From mboxrd@z Thu Jan  1 00:00:00 1970
Return-Path: <netdev-owner@vger.kernel.org>
X-Spam-Checker-Version: SpamAssassin 3.4.0 (2014-02-07) on
	aws-us-west-2-korg-lkml-1.web.codeaurora.org
Received: from vger.kernel.org (vger.kernel.org [23.128.96.18])
	by smtp.lore.kernel.org (Postfix) with ESMTP id 9CF52C61DA3
	for <netdev@archiver.kernel.org>; Fri, 24 Feb 2023 12:06:38 +0000 (UTC)
Received: (majordomo@vger.kernel.org) by vger.kernel.org via listexpand
        id S229964AbjBXMGg (ORCPT <rfc822;netdev@archiver.kernel.org>);
        Fri, 24 Feb 2023 07:06:36 -0500
Received: from lindbergh.monkeyblade.net ([23.128.96.19]:34616 "EHLO
        lindbergh.monkeyblade.net" rhost-flags-OK-OK-OK-OK) by vger.kernel.org
        with ESMTP id S230010AbjBXMGd (ORCPT
        <rfc822;netdev@vger.kernel.org>); Fri, 24 Feb 2023 07:06:33 -0500
Received: from Chamillionaire.breakpoint.cc (Chamillionaire.breakpoint.cc [IPv6:2a0a:51c0:0:237:300::1])
        by lindbergh.monkeyblade.net (Postfix) with ESMTPS id B452E66945;
        Fri, 24 Feb 2023 04:06:25 -0800 (PST)
Received: from fw by Chamillionaire.breakpoint.cc with local (Exim 4.92)
        (envelope-from <fw@strlen.de>)
        id 1pVWpy-0005Tw-Nt; Fri, 24 Feb 2023 13:06:06 +0100
Date:   Fri, 24 Feb 2023 13:06:06 +0100
From:   Florian Westphal <fw@strlen.de>
To:     Hangyu Hua <hbh25y@gmail.com>
Cc:     borisp@nvidia.com, john.fastabend@gmail.com, kuba@kernel.org,
        davem@davemloft.net, edumazet@google.com, pabeni@redhat.com,
        davejwatson@fb.com, aviadye@mellanox.com, ilyal@mellanox.com,
        sd@queasysnail.net, netdev@vger.kernel.org,
        linux-kernel@vger.kernel.org
Subject: Re: [PATCH] net: tls: fix possible race condition between
 do_tls_getsockopt_conf() and do_tls_setsockopt_conf()
Message-ID: <20230224120606.GI26596@breakpoint.cc>
References: <20230224105811.27467-1-hbh25y@gmail.com>
MIME-Version: 1.0
Content-Type: text/plain; charset=us-ascii
Content-Disposition: inline
In-Reply-To: <20230224105811.27467-1-hbh25y@gmail.com>
User-Agent: Mutt/1.10.1 (2018-07-13)
Precedence: bulk
List-ID: <netdev.vger.kernel.org>
X-Mailing-List: netdev@vger.kernel.org

Hangyu Hua <hbh25y@gmail.com> wrote:
> ctx->crypto_send.info is not protected by lock_sock in
> do_tls_getsockopt_conf(). A race condition between do_tls_getsockopt_conf()
> and do_tls_setsockopt_conf() can cause a NULL point dereference or
> use-after-free read when memcpy.

Its good practice to quote the relevant parts of the splat here.

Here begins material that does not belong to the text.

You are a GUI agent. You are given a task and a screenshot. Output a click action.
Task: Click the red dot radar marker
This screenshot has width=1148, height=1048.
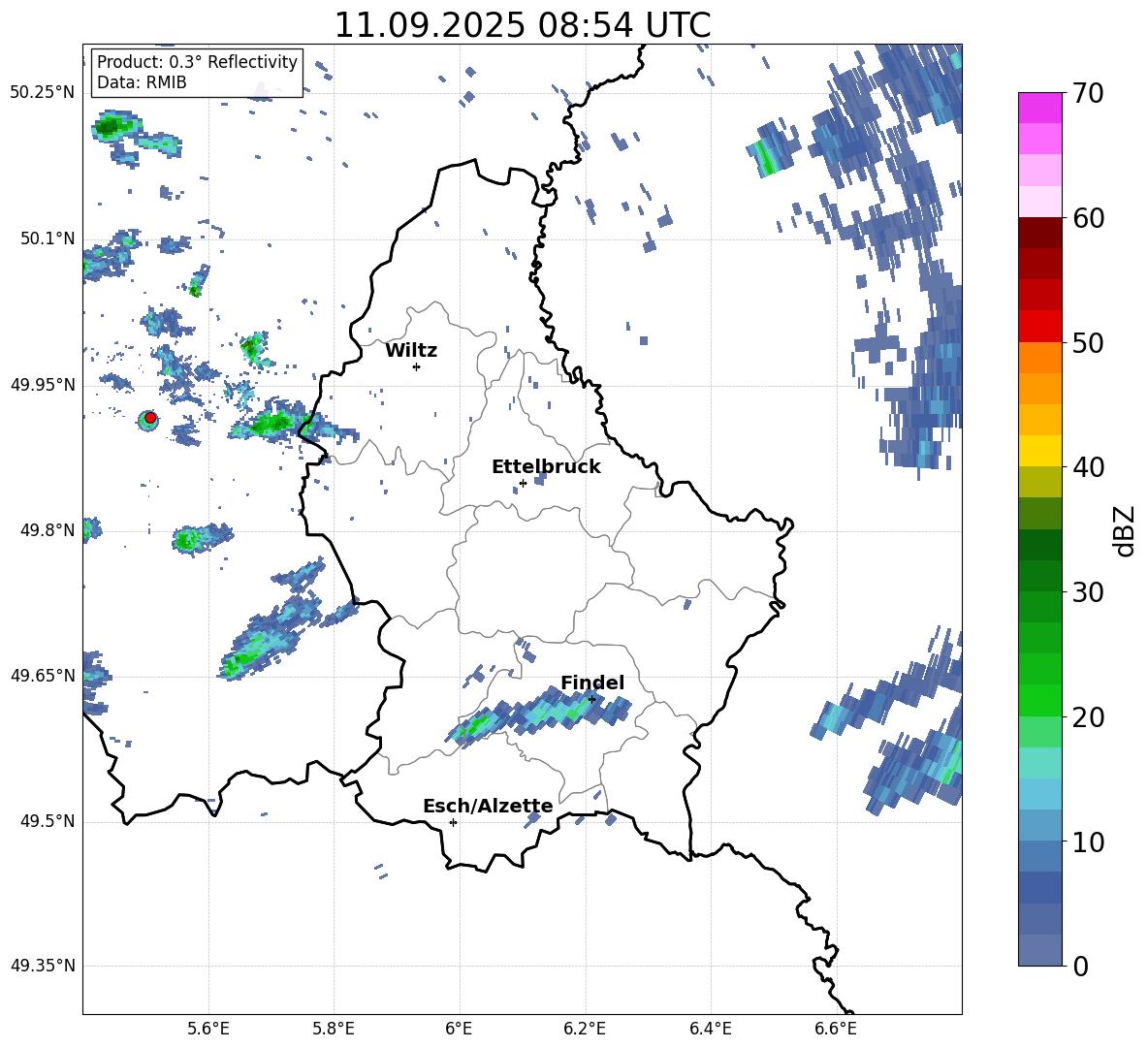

> Fixes: 3c4d7559159b ("tls: kernel TLS support")
> Signed-off-by: Hangyu Hua <hbh25y@gmail.com>
> ---
>  net/tls/tls_main.c | 2 ++
>  1 file changed, 2 insertions(+)
> 
> diff --git a/net/tls/tls_main.c b/net/tls/tls_main.c
> index 3735cb00905d..4956f5149b8e 100644
> --- a/net/tls/tls_main.c
> +++ b/net/tls/tls_main.c
> @@ -374,6 +374,7 @@ static int do_tls_getsockopt_conf(struct sock *sk, char __user *optval,
>  	}
>  
>  	/* get user crypto info */
> +	lock_sock(sk);
>  	if (tx) {
>  		crypto_info = &ctx->crypto_send.info;
>  		cctx = &ctx->tx;
> @@ -381,6 +382,7 @@ static int do_tls_getsockopt_conf(struct sock *sk, char __user *optval,
>  		crypto_info = &ctx->crypto_recv.info;
>  		cctx = &ctx->rx;
>  	}
> +	release_sock(sk);

Could you elaborate how this fixes a UAF bug?

AFAIU do_tls_setsockopt_conf uses ctx-> as scratch space, but this means
that getsockopt can see partial states.

If so, can the setsockopt part be changed so that reads only see
consistent states?